Stored data entries:
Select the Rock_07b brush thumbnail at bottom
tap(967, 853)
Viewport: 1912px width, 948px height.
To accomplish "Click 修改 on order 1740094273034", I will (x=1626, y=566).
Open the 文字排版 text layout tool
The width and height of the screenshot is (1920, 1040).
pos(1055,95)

What to produce: Would you please return all of the data exactly?

Answer to the problem:
Select the Rock_07b brush thumbnail at bottom
tap(967, 853)
Viewport: 1912px width, 948px height.
To accomplish "Click 修改 on order 1740094273034", I will (x=1626, y=566).
Open the 文字排版 text layout tool
The width and height of the screenshot is (1920, 1040).
pos(1055,95)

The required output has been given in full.